Five Ways Providers Can Help Mitigate Telehealth Access Challenges
Telehealth has settled in as a new mainstream method for accessing healthcare — 66% of patients in a recent survey who used telehealth as a result of the COVID-19 pandemic said they are more likely to use it moving forward.
While many embrace the convenience and speed telehealth can deliver, providers have noticed some challenges. In a recent survey of over 2,700 providers, 80% listed patients’ lack of technology skills as a telemedicine challenge. As the industry moves forward with telehealth, there are opportunities listed below to help ease the transition early in the patient journey.
Meet patients where they are
While change is inevitable, researchers have found that relying on existing routines and convenience helps build out the architecture of habits. One strategy may be to layer in telehealth appointment instructions in places they’re in a habit of using: patient portals, apps and practice websites with integrated technology can help mitigate the fear of the unknown and smooth the process.
This may also mean using a familiar technology, depending on the patient. Studies suggest seniors may be more comfortable using phones for audio-only visits. In a recent study of over 500 patients, nearly 40% listed phone calls as their first choice for a healthcare virtual communication tool.
In an April survey on COVID-19 healthcare behaviors, just over 10% of seniors had used video to communicate with a provider, despite over two thirds having access to the technology. But maybe they just needed the opportunity to try it: Of those who did use telehealth to access a provider, 91% reported a favorable experience. Encouragement and testimonials from trusted friends, family and perhaps other patients could help ease the transition for some into virtual appointments.
In some cases, by using a technology patients are already comfortable with, both providers and patients save time, and patients avoid frustrations that may prevent them from adhering to future appointments.
Provide instructions in clinical discharge summaries
Many electronic health record (EHR) systems allow offices to customize clinical visit summaries. While some medical conditions may still merit a physical in-office exam, many clinicians encourage virtual follow-up appointments for speed and convenience of these often less invasive visits. Discharge paperwork could easily include personalized instructions for accessing the scheduled virtual follow-up appointment. This could also include frequently asked questions regarding telehealth appointments and troubleshooting tips.
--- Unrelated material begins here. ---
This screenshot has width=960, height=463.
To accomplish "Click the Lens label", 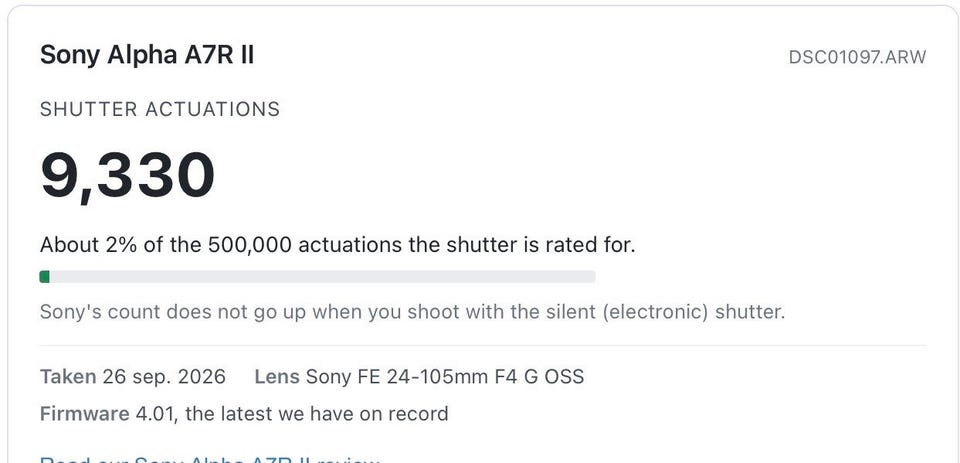I will tap(277, 376).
Check with your EHR vendor about options for your patients.
Focus on the user experience more than technology
For provider offices who already had telehealth integrations in place, anecdotal interviews show that the conversion was relatively easy when COVID-19 forced many offices to make the switch. Systems were in place and the user experience was seamless. For the 85% of providers surveyed who had to start telehealth, the transition came with some bumps in the road. Reimbursement hiccups, lack of integration into current technology, user errors and privacy concerns were among the top complaints of providers who switched to telehealth appointments.
“Poorly implemented technology with a poor user experience creates challenges for patients,” said Mark Lorenz, Vice President, Patient Solutions at CoverMyMeds. “It’s not the technology itself, it’s how easy you make it to use.”
Through recent user interviews, Lorenz and his team have found providers had most success when patients had a user experience that allowed them to click right into an appointment, avoiding wading through login screens and enrollments. When choosing a telehealth platform, user experience and integrations can be critical to adoption.
Remove administrative barriers where you can
In many telehealth appointments, providers are not only performing their typical duties, but they're also responsible for collecting information such as a patient’s preferred pharmacy, medication history and even administrative billing duties. In some cases, providers have seen more patients simply willing to pay cash for the appointments to get them done.
Integrations with automated services can help lift the burden of these small tasks so providers can spend more time connecting with patients. Prescription assistance tools such as ScriptHero can help automate the pharmacy selection and payment process so patients can feel empowered by choice — and providers can practice medicine.
Consider social determinants of health
Of patients surveyed, most listed convenience as a helpful aspect of telehealth. However, depending on the living situation, geographic location and resources available to patients, this may not always be the case. Those in rural areas with little to no broadband access are also often those who are the farthest from their health providers, further marginalizing them from healthcare access. Others simply may not have the means to pay for internet service, and with many public wifi areas still unavailable due to COVID-19, they may not have another means of technology access.
Lorenz points out that some patients may have always had trouble scheduling and getting to healthcare appointments. While physically getting to appointments may no longer be the challenge, technology challenges can happen — and that’s what doctors are now seeing.
“It was invisible to them before, but it’s now visible,” Lorenz said. “With telemedicine, getting there isn't a challenge anymore. Sure, there will be technology blips, but those may be better than the challenges of coordinating travel.”
For these current challenges, services such as virtual networks with peers, team-based care, in-home monitoring and patient education can be helpful. Providers can also visit the National Consortium of Telehealth Resource Centers for resources specific to their area of practice.